Confira a decisão na íntegra:








BAIXAR LIMINAR AQUI!


Sobre o assunto é importante observarmos alguns pontos, e ainda mais necessário colocar o partidarismo no bolso.
1. Um concurso público e sim de fato importante, que ocorra de tempos em tempos dentro das necessidades/carências do funcionalismo público.
2. Infelizmente dois potos pesam negativamente nesse caso específico de Senador Sá. O fato de estarmos em um momento de pandemia onde é necessário evitar aglomerações desnecessárias, ponto esse que vem sendo falado desde o início pela sec. municipal de saúde. E o fato de estarmos, literalmente em cima do processo eleitoral, que se não fosse no adiamento já tinha iniciado...
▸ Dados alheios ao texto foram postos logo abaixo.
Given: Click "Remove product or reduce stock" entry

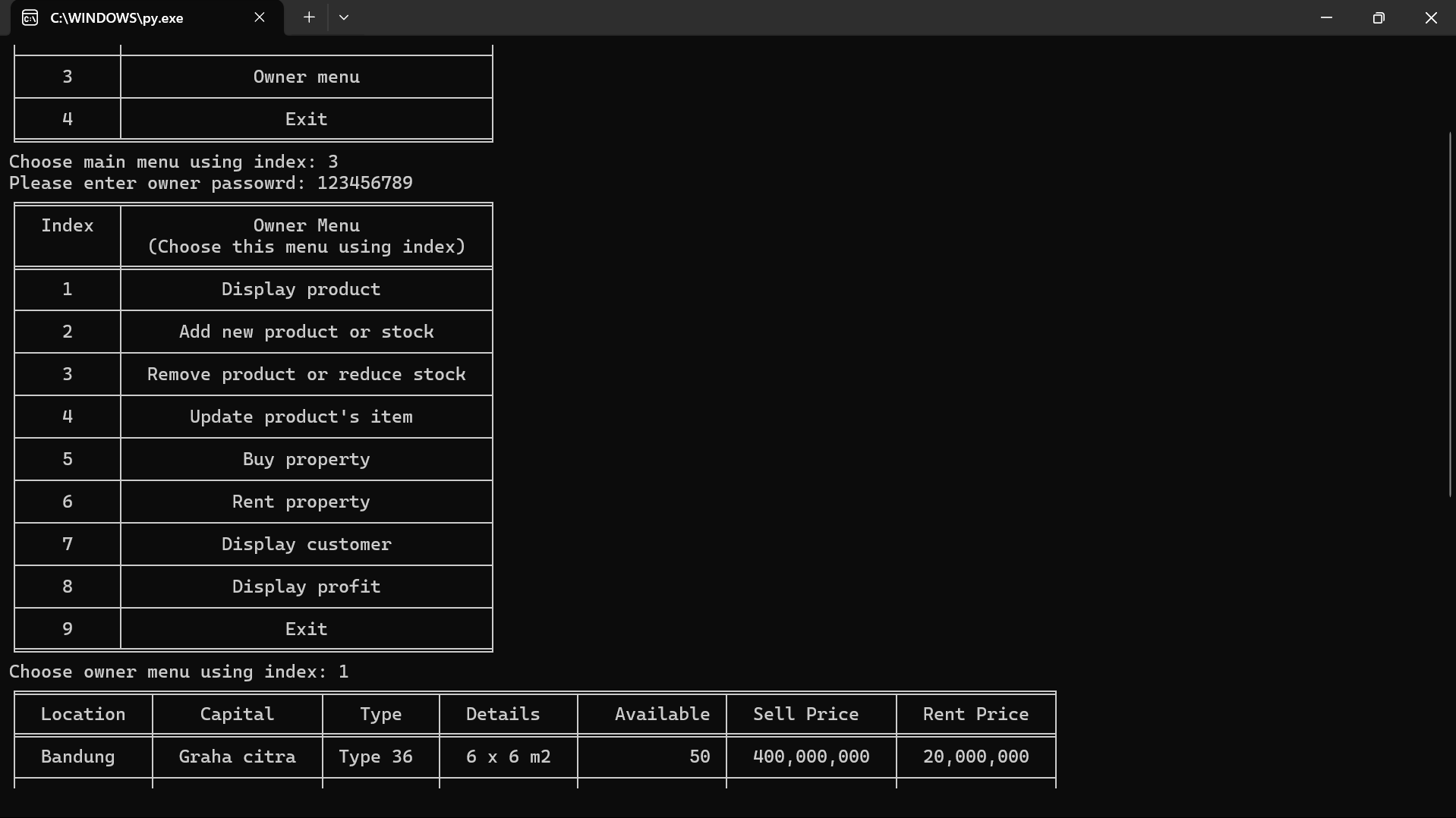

3. O edital foi lançado sem um plano básico de biossegurança. Atitude que poderia dar maior credibilidade e segurança ao certame.
4. O concurso foi iniciado sem desenvolver um trabalho preventivo e executivo com a sec. municipal de saúde. Que declarou em matéria, desconhecer o processo do concurso depois da publicação do edital. Essa pasta, é de suma importância para um bom e positivo enfrentamento nesse momento. Onde as demais secretarias e o gabinete precisam desenvolver suas ações com conhecimento da saúde.
5. O concurso acontece num momento que transportes intermunicipais estão com atividades interrompidas. Que dificulta o translado dos participantes.
6. Ha no edital cargos que nunca foram ofertados e atualmente são de confiança do executivo.
7 O prazo para as etapas são extremamente curtos. Onde todo o processo do lançamento do edital ao anuncio final dos aprovados sãO cerca de 32 dias apenas.
8. Ter apenas inscrições online. Ponto que dificulta para parte da população que não tem acesso fácil a internet. No dia 20, havia pessoas procurando um local (Cyber) para fazer a inscrição e não tinha.
Dentre outros pontos secundários, que também merecem uma observação mais cautelosa. No mais, é aguarda a decisão judicial, que a pesar de ter saído esse liminar, o executivo municipal poderá recorrer.
Até lá, quem fez a inscrição. Tenha calma, que tanto o executivo como a empresa aplicadora, INGETI, deverá se manifestar sobre o assunto.